Trey, Tom, and I were sitting on a bronze Henry Moore sculpture on Princeton University campus late one night. I don’t remember how the words came up. I’m not sure I actually had anything to do with it, but they generously gave me an album credit.
This was written during the “Bivouac” phase. Trey had this whole instrumental thing he had worked out around just singing the title of the song. I tried to imagine what it might mean to be a slave to the traffic light, and riffed the other line. I thought it was pretty stupid, and was almost embarrassed when Trey siezed on it and put it in the song. Trey has a talent for finding the greatness in the inane.
“Fast Enough For You”:
was first recorded by Trey, Tom, and I at my parents’ house: I wrote one line (see if you can guess which). The Wedge, which Trey changed completely after that recording (definitely for the better) was also recorded that day but I didn’t write any part of it.
CD: “Fast” is one of my favorite of Phish’s slow, soulful tunes. By the way, what did you think of the huge “Runaway Jim” that Phish played in Worcester in Fall 1997?

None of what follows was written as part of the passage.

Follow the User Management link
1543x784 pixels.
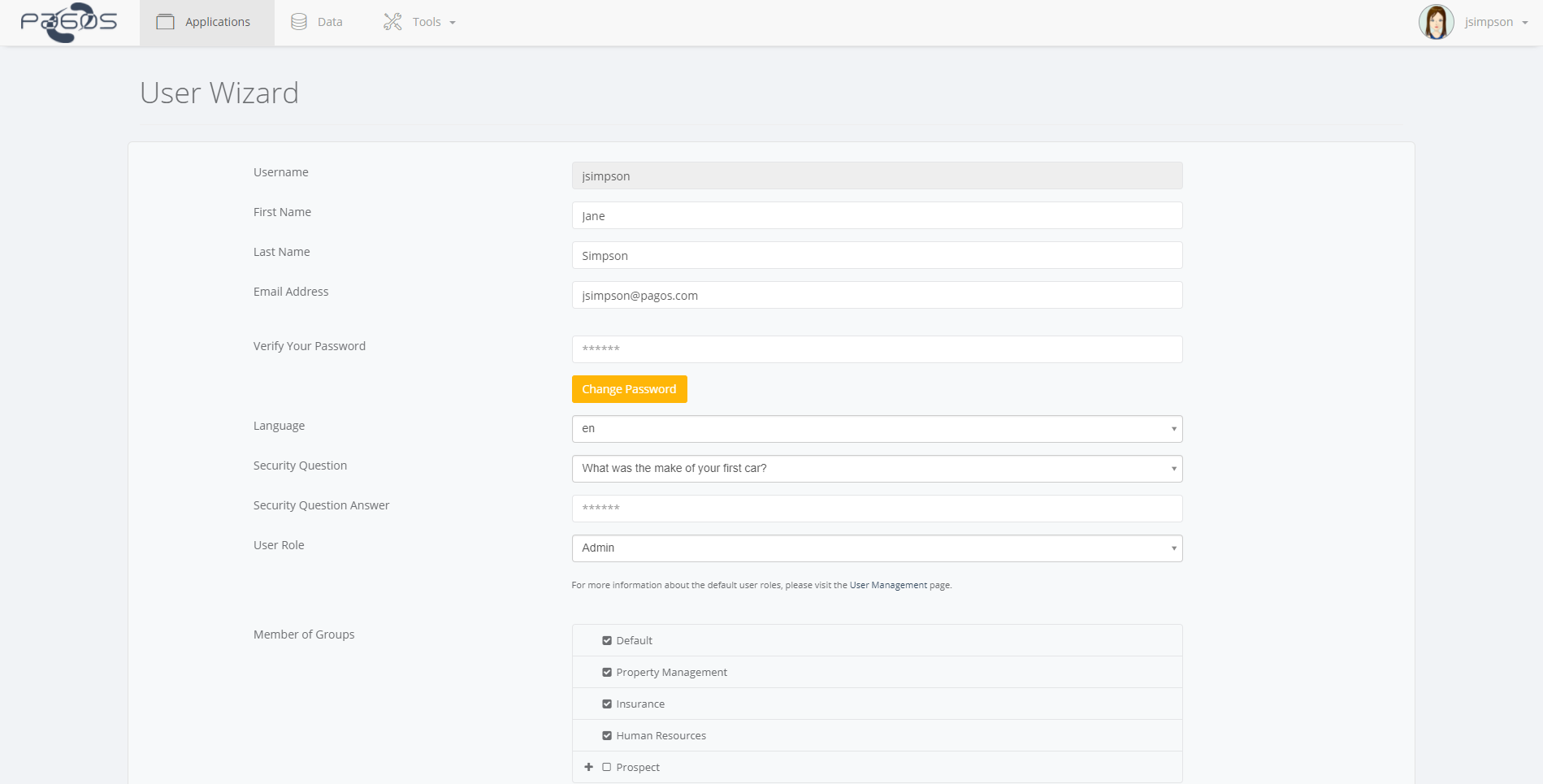(x=888, y=585)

I am proud anytime they play that song, and I’m deeply gratified that it has turned into such an opportunity for amazing jams… but, you’ll probably be shocked to hear, I don’t remember that particular version.
CD: Do you have any “personal favorite” versions of the songs that you helped to write?

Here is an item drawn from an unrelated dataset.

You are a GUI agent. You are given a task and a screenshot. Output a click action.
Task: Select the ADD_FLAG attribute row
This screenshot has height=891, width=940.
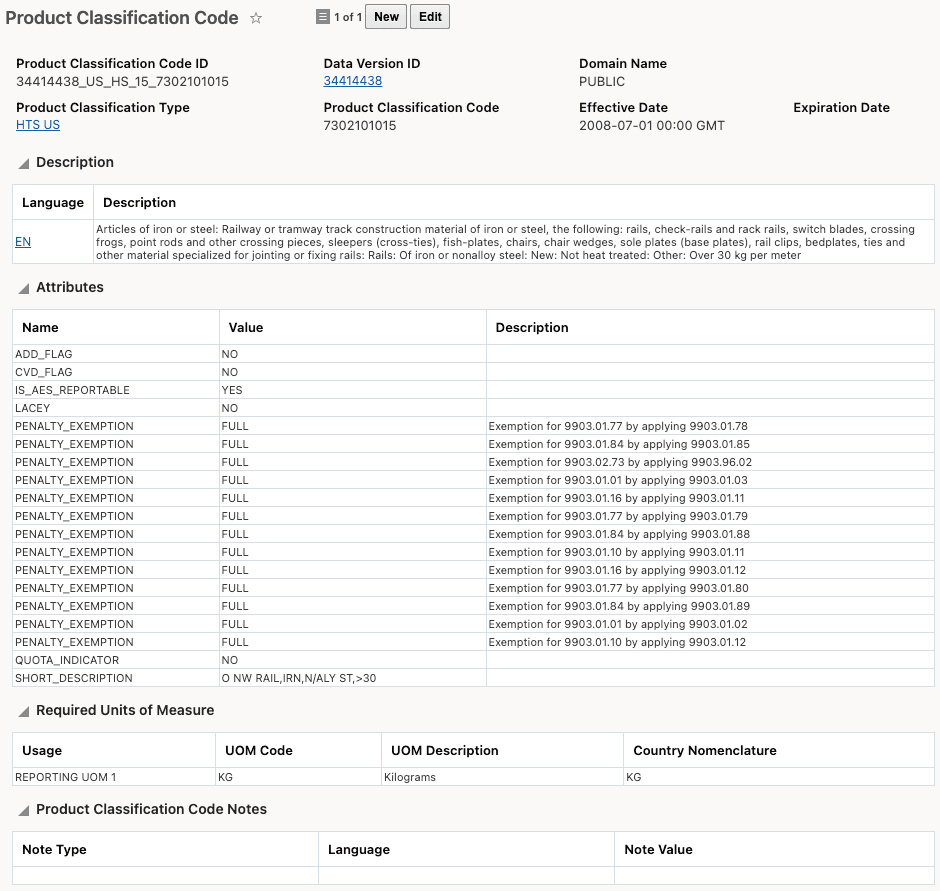[x=115, y=353]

Not being a tapey-head Phish trivia weenie, I don’t have such a mental catalogue of individual performances. I’ve heard a few amazing live concert tapes, though.
CD: Do any particular Phish lyrics hold special meaning to you?
The one that immediately pops into my head is “Julius”. That song paints an incredible picture of a emperor who is about to fall, and it stands out among Tom’s lyrics as being written from a character’s perspective. But that doesn’t really answer your question, does it?
Hmm, the first time I heard “Horn” it really affected me deeply. Everything Phish had done before seemed so… peppy. It was great to hear them play melancholy as well.
I don’t know about meaning, though. I don’t relate to art on the concrete level much. For me, it’s all about how it makes me feel or think.
CD: Disco Saul, a legendary Phish fan who loves plants, has a croton plant which he has had since Earth Day his freshman year, which is named after you. How does that make you feel? (This was due to a certain “strange” experience that he had with the 5/13/94 McGrupp, about a year after he acquired the plant.)
Holy chlorophyll, Batman! That is probably a step up the evolutionary ladder for Davekind. It makes me feel all meaningful inside.
CD: Excellent! As well it should. Thank you so much for taking time out of your busy life for this interview, Dave!